PROBLEM REQUIREMENTS: Your task is to find every line of the listing that includes "pixels" and copy it.

DATA FOR THE TASK:
•••••

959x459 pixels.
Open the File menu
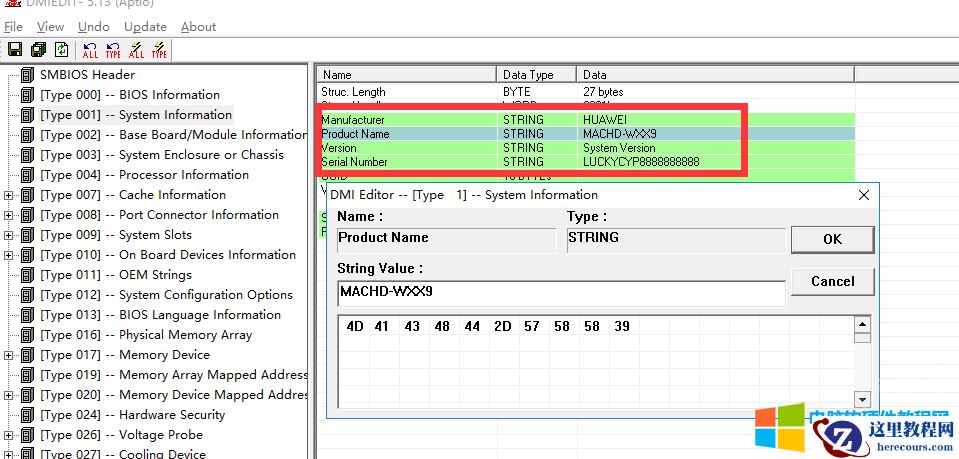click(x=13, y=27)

•••••

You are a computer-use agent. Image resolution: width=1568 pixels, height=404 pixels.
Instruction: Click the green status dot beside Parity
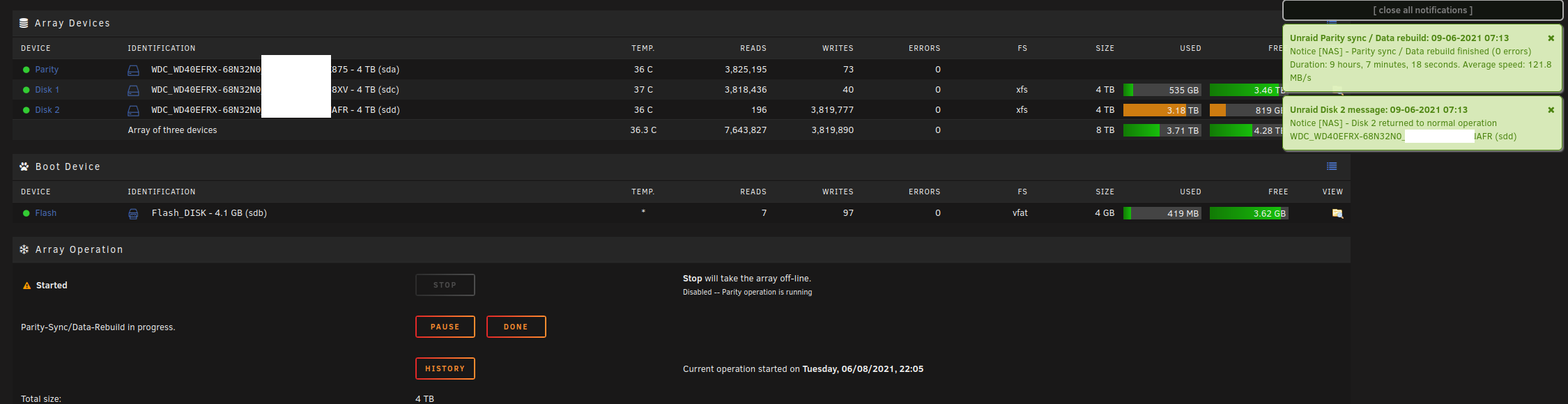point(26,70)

•••••

OUTPUT:
959x459 pixels.
You are a computer-use agent. Image resolution: width=1568 pixels, height=404 pixels.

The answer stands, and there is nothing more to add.